Out of curiosity I put the question to first-year lit students. Sentimental souls tend to wish away the awful comeuppance in order to save the boy, while those stuck on the moral lesson infallibly point to the necessity of him being eaten by the wolf. If the tale fails to hold without the final arrival of said wolf, this is of a piece with the constitutional makeup of the village itself. That is, the villagers would like to kill the boy for his lies, so they allow him to be killed. There is a wolf because there must be a wolf, even if there is no longer any boy.
Another way to approach the question is by way of measure, although it should be noted that proportionality, especially where ‘divine,’ is no surrogate for the practical governance of populations. Where it is justified in the minds of some by an idealist notion of proportionality, that is only because anything can be justified once a void has been introduced.
To stay within the confines of our present literary concern, how much faith and how much certainty will hold open Nabokov’s gate, that “shimmering go-between” of artifice and actuality? And what accounts for the continued existence of the lesser quantity? Why doesn’t it fall off? The question is informed in part by the definition of measure attributed to Pythagoras: “By measure I mean what will not cause you regret.” This is in the sense of sovereignty of will confined to individual bodily action — drink, food, exercise — rather than with unlivable austerity measures imposed on others. But, again, and speaking of holding two thoughts, if the boy in the story is permitted sovereignty of will, and as much as we may wish to concern ourselves only with the literary motive, it seems the “incidental” moral lesson can’t be avoided. Which is to say, the excesses Nietzsche cautioned against in “The Birth of Tragedy” via the ancient Greek imperatives to “know thyself” and “not too much” would appear to bear out. Taken altogether, the prescriptive against tragic knowledge might be “to know thyself as situated within the domains of individual sovereignty.” This allows for the realization that one would not be able to do otherwise after the fact, a view which does not preclude the burden of individual culpability that always accompanies individual freedom.

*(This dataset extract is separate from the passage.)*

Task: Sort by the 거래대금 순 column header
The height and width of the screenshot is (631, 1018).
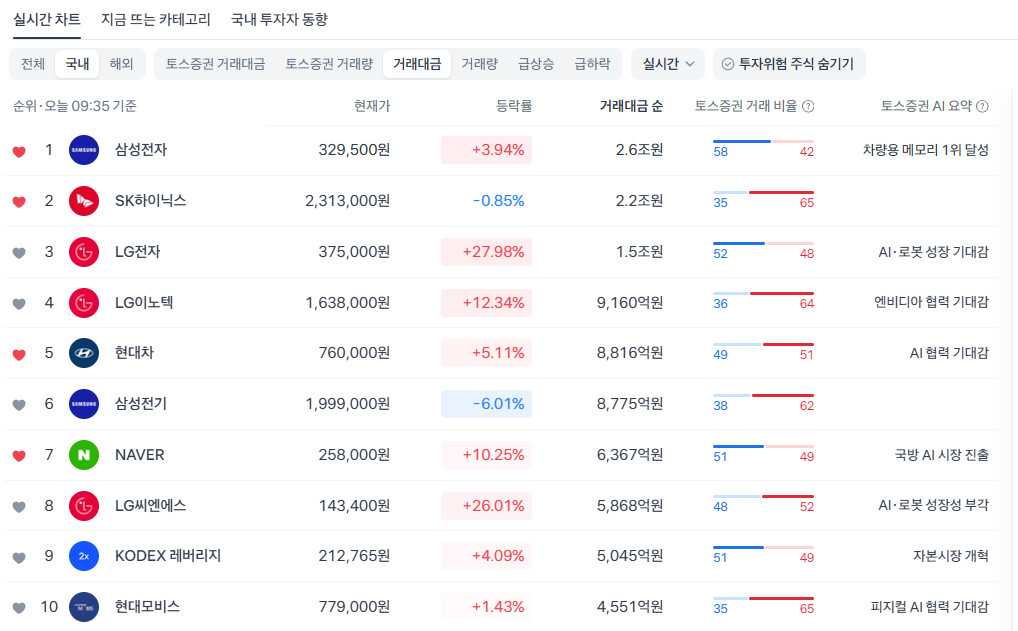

To say individual free will is an illusion therefore gives a partial and incomplete view, though it may be the case that, in the world of tragic drama, characters are free to act only in the ways that seal their fate. Outside of that world, if one advances by forgetting themselves a little at a time, drawing upon invention as they go, it certainly would take a village to ensure that freedom doesn’t get construed as something else.
At heart would seem to be a fundamental “stubborn psychic element that withholds understanding (and change),” as Liran Razinsky pointed up in an essay on psychoanalysis and autobiography.
Such an ideal (of self-understanding and transparency) where it is held, is for both psychoanalysis and autobiography only one side of the coin. The other would be a structural impediment, an impediment-in-principle, in realizing this ideal. As far as psychoanalysis is concerned, some of its fundamental terms are names for a stubborn psychic element that withholds understanding (and change) in both analysand and analyst. The repetition compulsion is one name for this element. The drives themselves constitute a blind force immune to meaning. (Journal of Modern Literature; Bloomington, Vol. 44, Issue 1, Fall 2020)
The impediment is my own situated-ness that is “concealed” from me only to the extent that I fail to take notice of it. It could be that I’m overly habituated to it, or it could be due to an accumulation of unmindful or automated behaviors and assumptions that I lean on without noticing them. Whatever may be the case pardoning my actions presently, the other side of Razinsky’s “coin” awaits me.